“That is only your opinion of yourself. But with my will, you shall make no more frippery of the kind. It is quite beneath you.”
“It is not beneath me to earn an honest livelihood.”
“No; but it was cruel to make you have to do it. I have been so sorry for you all these months, when Miss Melville told me how you were employed.”
“Do not say anything more about your pity for me; it pains me.”
“It is not pity; it is love,” said he, stoutly.
“Love born of pity; that will die when—I mean if—but it cannot be; I never can be your wife—the most unsuitable, the most wrong thing that I could do. Do not speak any more about it.”

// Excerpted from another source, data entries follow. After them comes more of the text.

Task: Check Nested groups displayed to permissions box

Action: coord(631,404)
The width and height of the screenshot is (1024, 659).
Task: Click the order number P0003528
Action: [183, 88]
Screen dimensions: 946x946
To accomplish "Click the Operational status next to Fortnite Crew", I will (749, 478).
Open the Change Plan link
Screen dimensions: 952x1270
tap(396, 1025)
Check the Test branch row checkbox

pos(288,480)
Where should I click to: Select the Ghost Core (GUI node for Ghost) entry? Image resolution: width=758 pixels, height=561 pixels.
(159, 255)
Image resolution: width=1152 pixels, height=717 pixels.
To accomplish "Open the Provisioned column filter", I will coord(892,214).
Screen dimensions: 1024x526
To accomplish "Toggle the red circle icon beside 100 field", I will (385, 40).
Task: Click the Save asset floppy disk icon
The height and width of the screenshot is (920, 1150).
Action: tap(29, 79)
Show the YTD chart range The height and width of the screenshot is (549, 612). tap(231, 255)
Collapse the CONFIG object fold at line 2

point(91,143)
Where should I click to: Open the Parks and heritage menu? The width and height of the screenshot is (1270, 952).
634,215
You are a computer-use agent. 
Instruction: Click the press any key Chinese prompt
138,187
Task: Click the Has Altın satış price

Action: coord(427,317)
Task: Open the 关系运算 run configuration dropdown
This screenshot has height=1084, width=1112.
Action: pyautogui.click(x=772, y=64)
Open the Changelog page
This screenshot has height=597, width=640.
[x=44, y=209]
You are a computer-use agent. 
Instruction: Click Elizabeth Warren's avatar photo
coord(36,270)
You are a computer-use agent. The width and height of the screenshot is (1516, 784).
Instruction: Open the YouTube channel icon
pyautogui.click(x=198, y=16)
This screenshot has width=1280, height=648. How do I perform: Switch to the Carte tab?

Elsie’s real distress convinced Mr. Brandon of her sincerity, but it set him on a wrong scent. There must be a rival; no doubt she must love some one else, or she would have given him a hearing. It was not possible that a girl would prefer poverty, solitude, and a position like that which she held at Mrs. Dunn’s, to marriage with a good-looking, good-tempered fellow like himself, who would deny her nothing, and who intended to be the kindest husband in the world—if her heart was disengaged. Now poor Elsie was as heart-whole as a girl could be, but her manner of refusing made him think of a number of little signs which looked as if she were the victim of a hopeless attachment. Her sadness, her poetry, her little sighs, her diffidence, her pining away, were all due to the shameful conduct of one who in happier days had sought her hand, and had deserted her when fortune changed. His pity for her increased, but his love did not. If she had the bad taste to prefer a sad memory to a living lover, she might do so. He did not care to inquire as to the particulars of her unhappy love, even if he had thought it honourable to do so. The truth is, that Mr. Brandon did not love Elsie very much, though he thought he did so when he asked her. If she had said yes—if she had looked at him with grateful eyes, and told him that she would try to do her best to make him happy, his love would have become real, and would have surprised both himself and her by its strength and its steadiness. But he had never dreamed of such a thing as a refusal, and he had hastened his proposal, not from any feeling of insecurity, but from a desire to make Elsie very happy, and to do it as soon as possible.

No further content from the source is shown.